Topological photonics aims to replicate fermionic symmetries as feats of precision engineering. Here I show how to enhance these systems via effects such as gain, loss and nonlinearities that do not have a direct electronic counterpart. This leads to a topological mechanism of mode selection [1,2,3], formation of compactons in at band condensates [4], and topological excitations in lasers when linearized around their working point [5]. The resulting effects show a remarkable practical robustness against disorder, which arises from the increased spectral isolation of the manipulated states. Common to them all are structured intensity distributions of the topological modes which correspond to an anomaly.

[1] Topologically protected midgap states in complex photonic lattices, H. Schomerus, Opt.
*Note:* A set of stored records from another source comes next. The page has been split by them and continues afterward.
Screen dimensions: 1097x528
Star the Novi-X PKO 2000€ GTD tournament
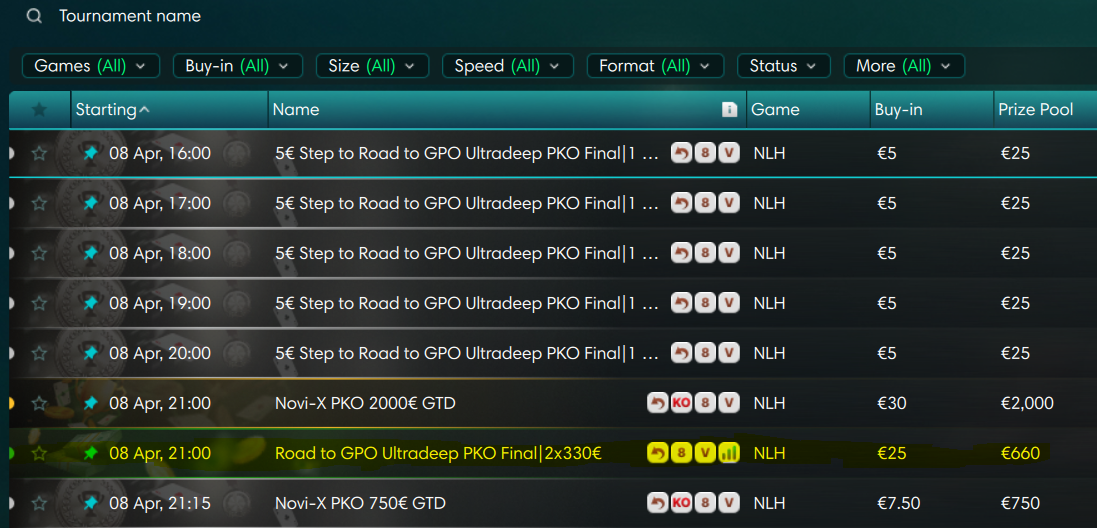[39, 403]
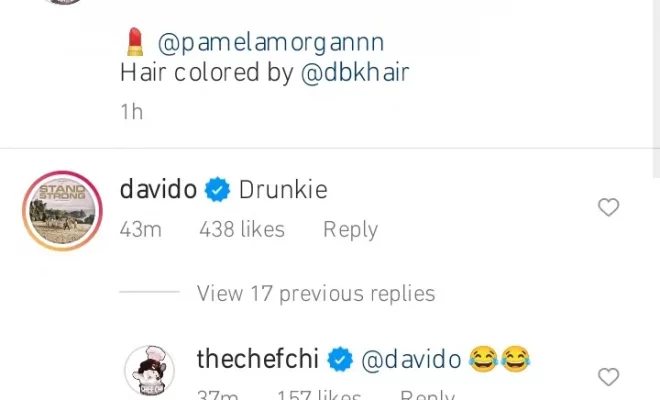Click the laughing emojis in reply
660x400 pixels.
point(499,359)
Lett. 38, 1912 (2013).
[2] Selective enhancement of topologically induced interface states in a dielectric resonator chain, C. Poli, M. Bellec, U.Kuhl, F. Mortessagne, H. Schomerus, Nat. Commun. 6, 6710 (2015).
[3] Topological Hybrid Silicon Microlasers, H. Zhao et al., Nat. Commun. 9, 981 (2018)
[4] Exciton-polaritons in a two-dimensional Lieb lattice with spin-orbit coupling, C. E. Whittaker et al., Phys. Rev. Lett. 120, 097401 (2018).
[5] Topological dynamics and excitations in lasers and condensates with saturable gain or loss, S. Malzard, E. Cancellieri, and H. Schomerus, Opt. Express 26, 22506-22518 (2018).